Problem requirements.
Retrieve every line from the records in which the word "agent" occurs.

+++ Given information +++

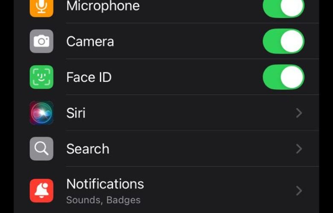The width and height of the screenshot is (333, 213).
Task: Tap the colorful Siri orb icon
Action: coord(41,113)
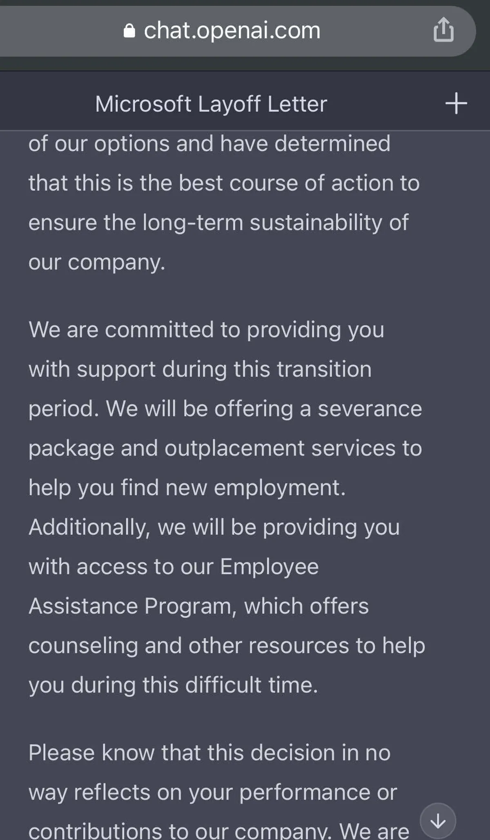The width and height of the screenshot is (490, 840).
Task: Click the lock icon beside the URL
Action: coord(129,31)
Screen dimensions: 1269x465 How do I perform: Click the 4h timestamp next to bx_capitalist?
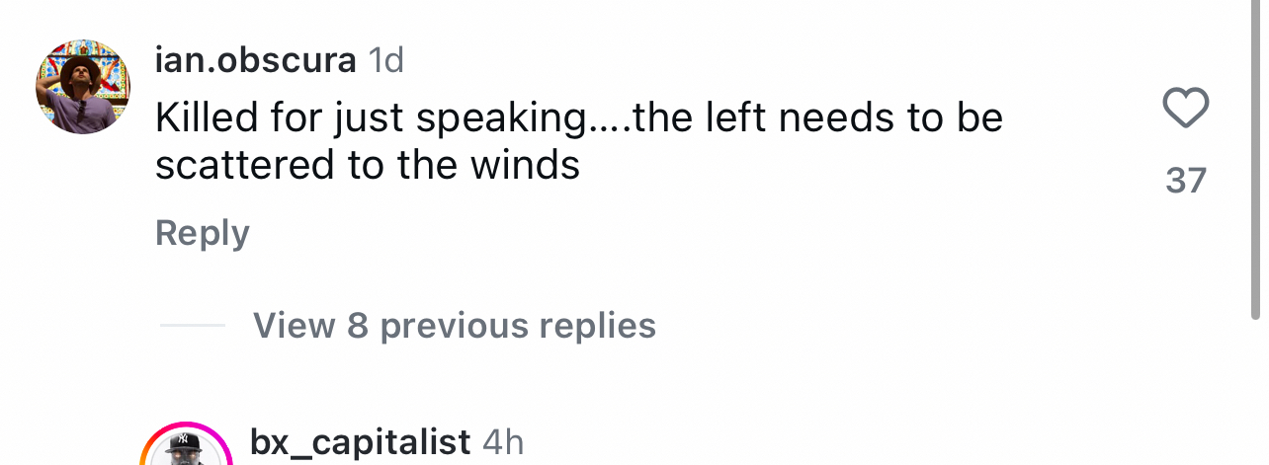point(503,441)
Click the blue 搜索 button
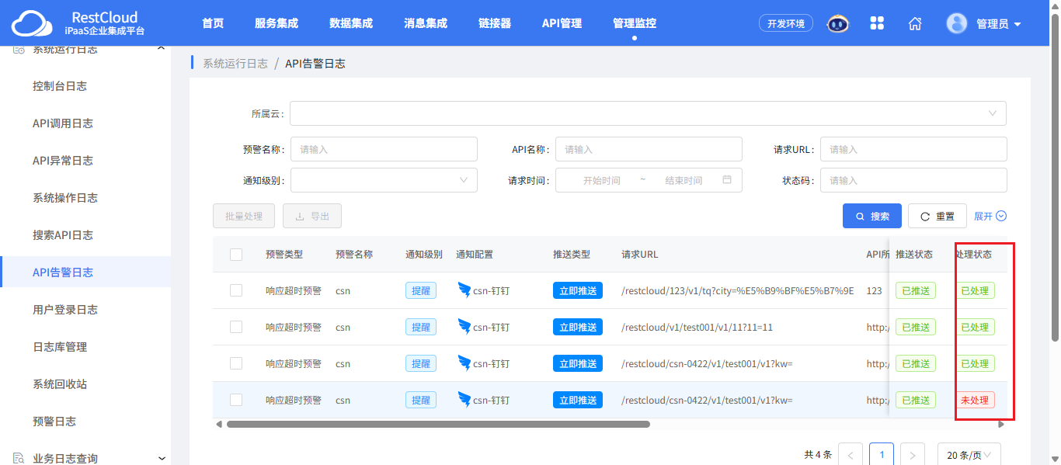Viewport: 1061px width, 465px height. tap(872, 216)
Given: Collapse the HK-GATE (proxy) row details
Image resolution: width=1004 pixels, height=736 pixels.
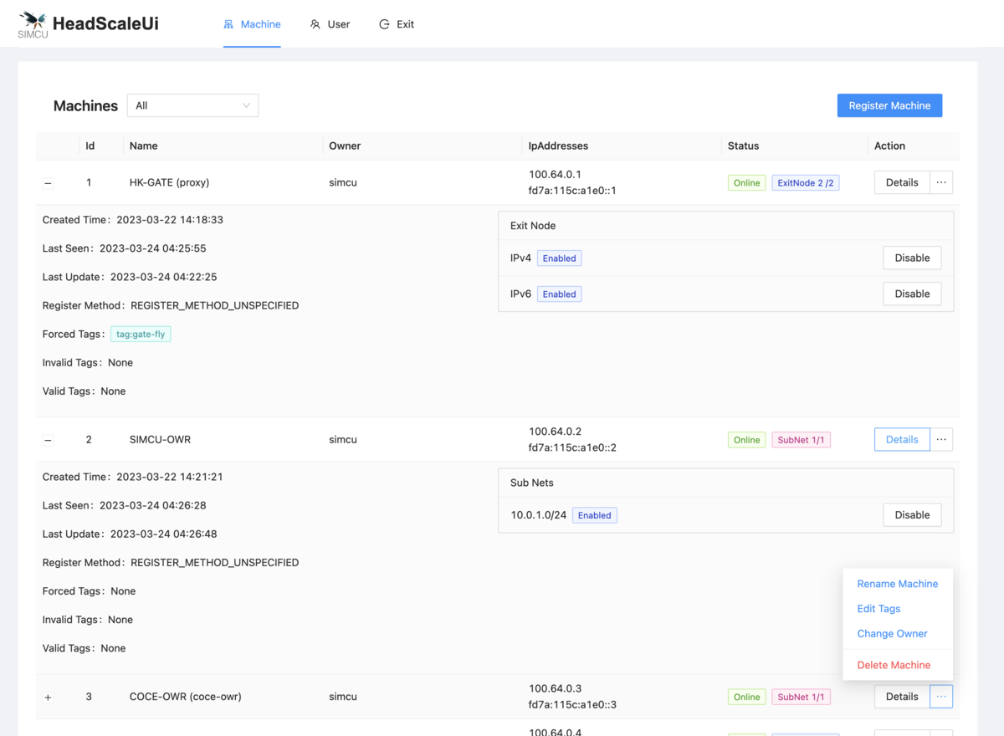Looking at the screenshot, I should point(48,183).
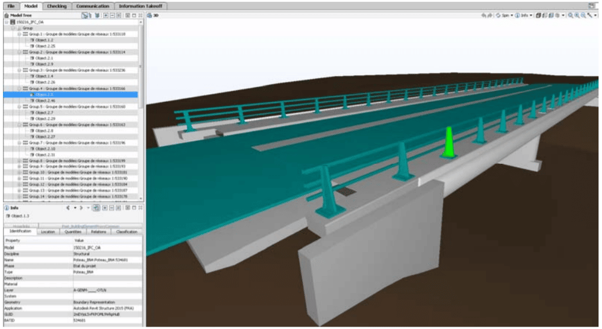
Task: Expand the Group.10 tree node
Action: [19, 172]
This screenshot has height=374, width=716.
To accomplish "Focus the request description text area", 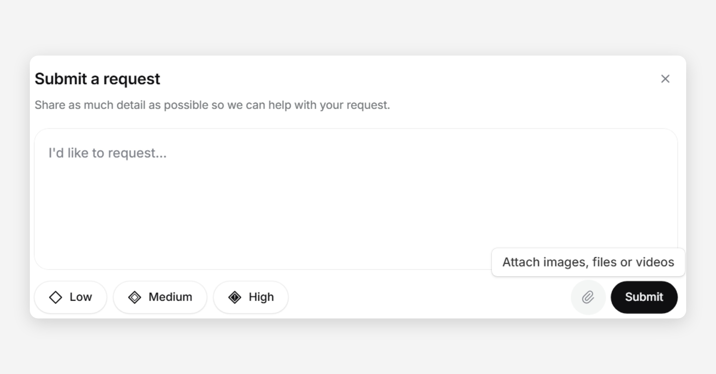I will click(356, 199).
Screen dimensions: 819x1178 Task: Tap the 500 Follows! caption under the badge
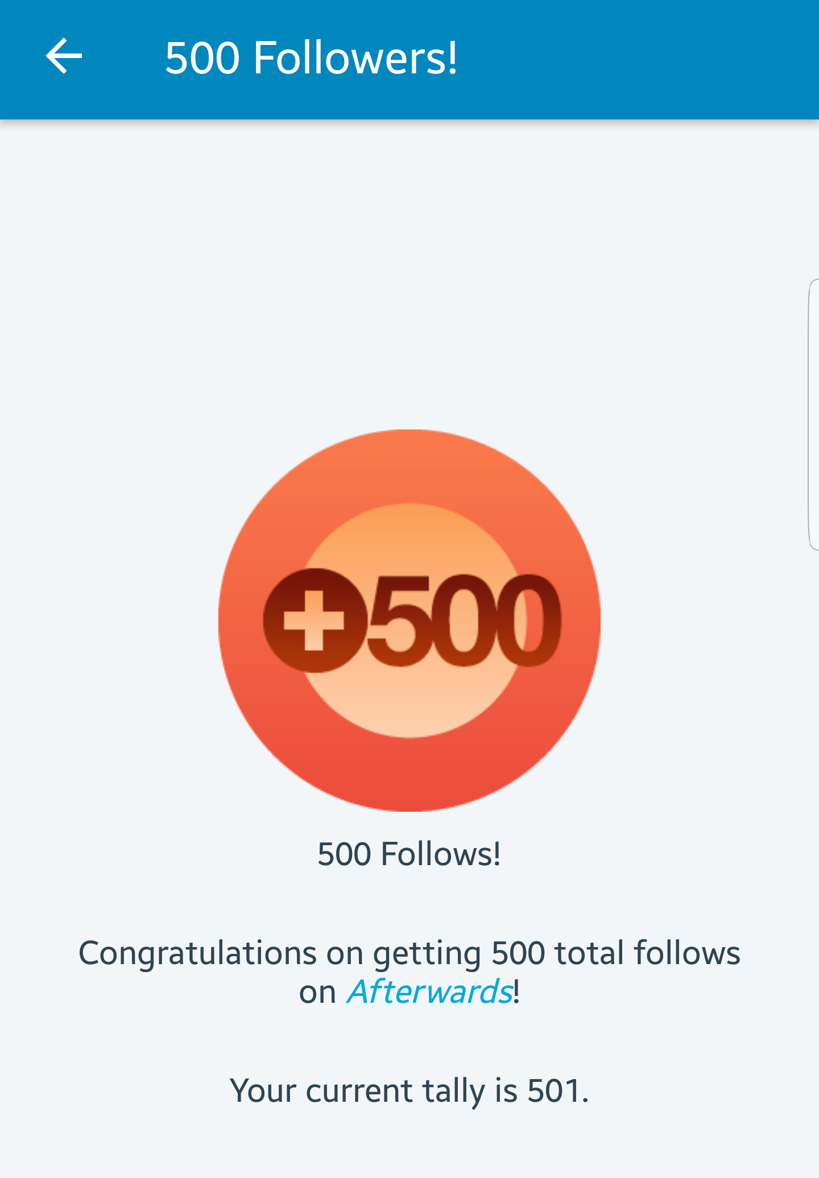coord(410,854)
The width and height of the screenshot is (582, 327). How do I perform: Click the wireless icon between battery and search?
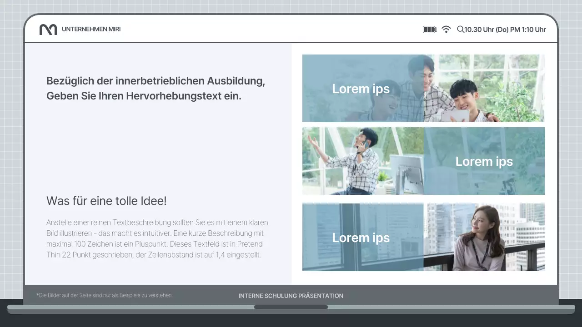click(x=447, y=29)
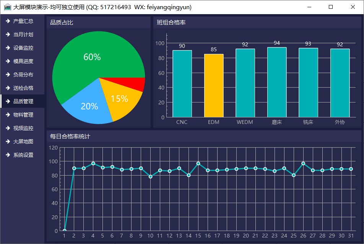The width and height of the screenshot is (364, 244).
Task: Click the arrow icon beside 系统设置
Action: point(8,155)
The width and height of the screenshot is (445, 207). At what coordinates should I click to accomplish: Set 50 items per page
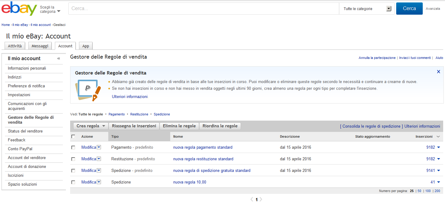419,191
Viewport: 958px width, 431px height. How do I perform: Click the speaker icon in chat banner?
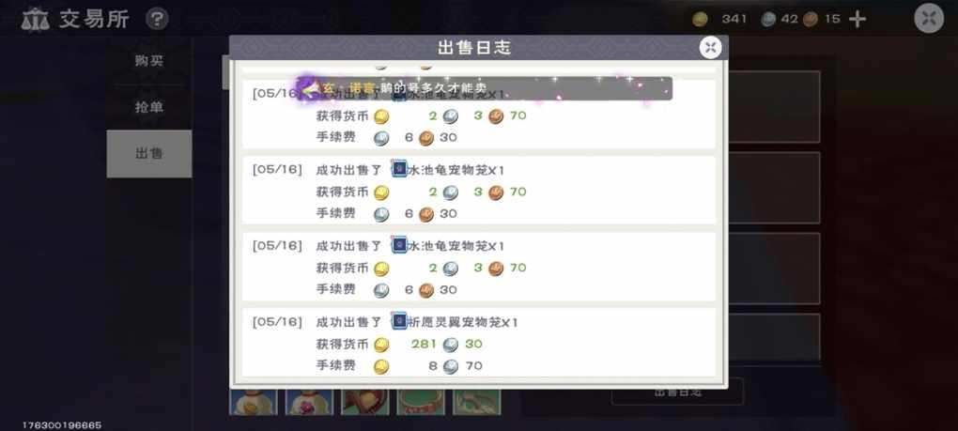[x=310, y=89]
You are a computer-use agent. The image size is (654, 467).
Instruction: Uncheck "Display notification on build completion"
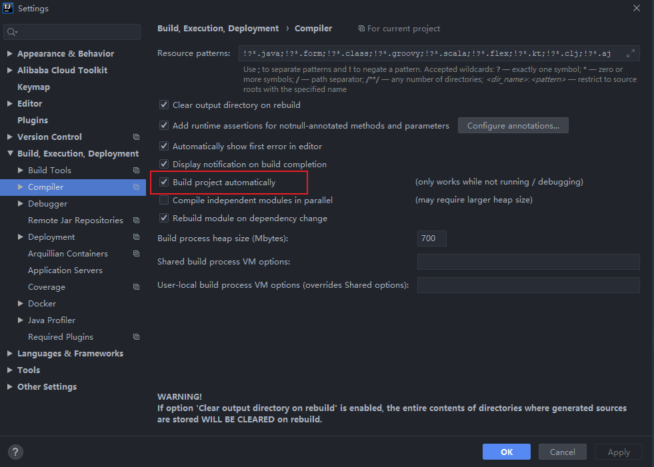coord(164,164)
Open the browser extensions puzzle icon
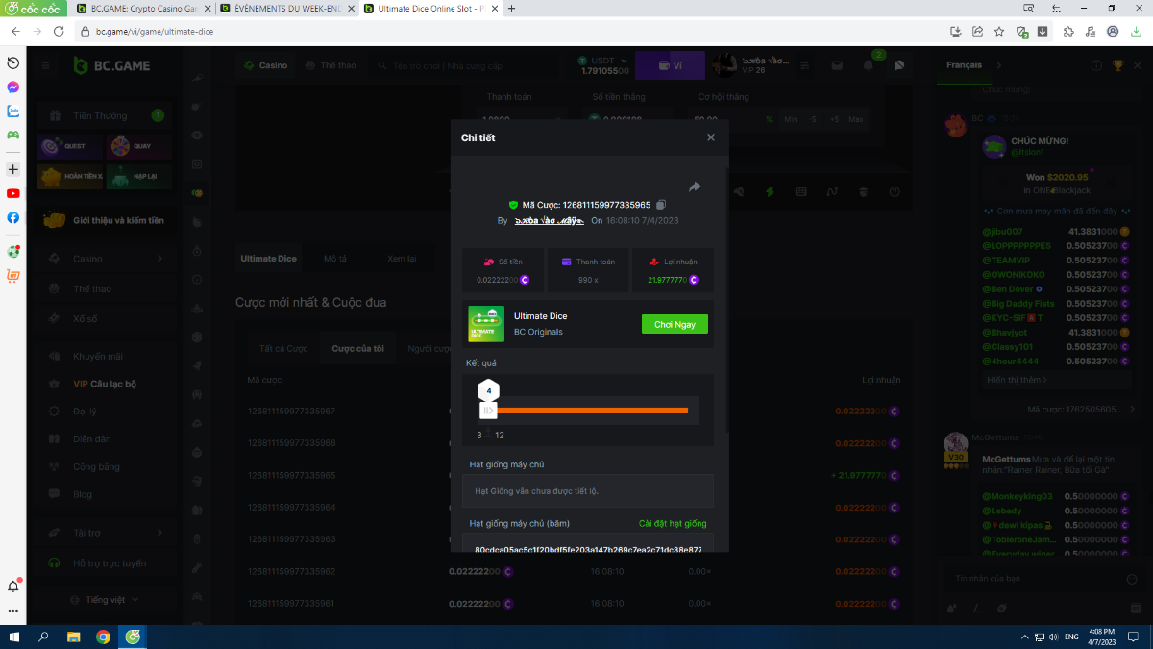Viewport: 1153px width, 649px height. [1068, 31]
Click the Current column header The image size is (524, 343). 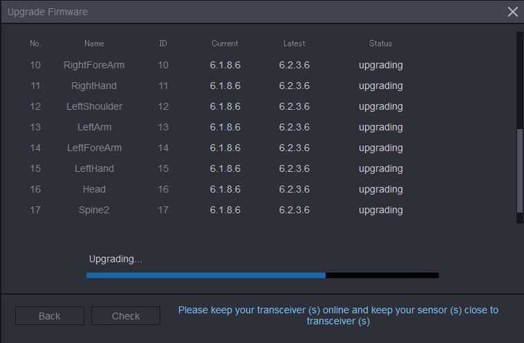tap(225, 43)
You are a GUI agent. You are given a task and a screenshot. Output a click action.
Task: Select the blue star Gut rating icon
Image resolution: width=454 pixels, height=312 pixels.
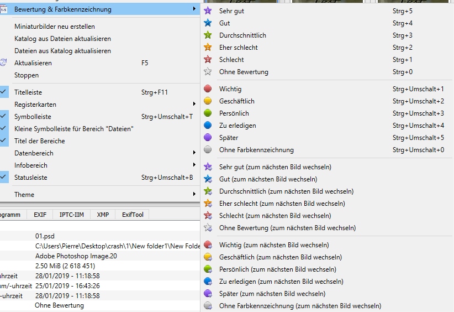pyautogui.click(x=208, y=23)
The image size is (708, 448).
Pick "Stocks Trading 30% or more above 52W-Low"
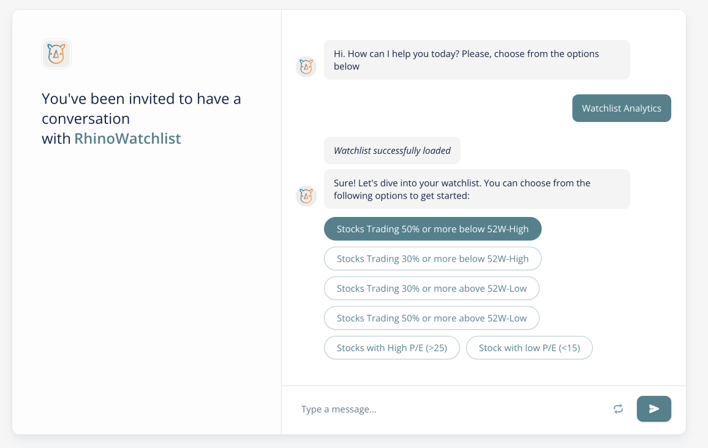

+++

The answer.
You are a computer-use agent. The image size is (654, 467).
You are a GUI agent. You are given a task and a screenshot. Output a click action.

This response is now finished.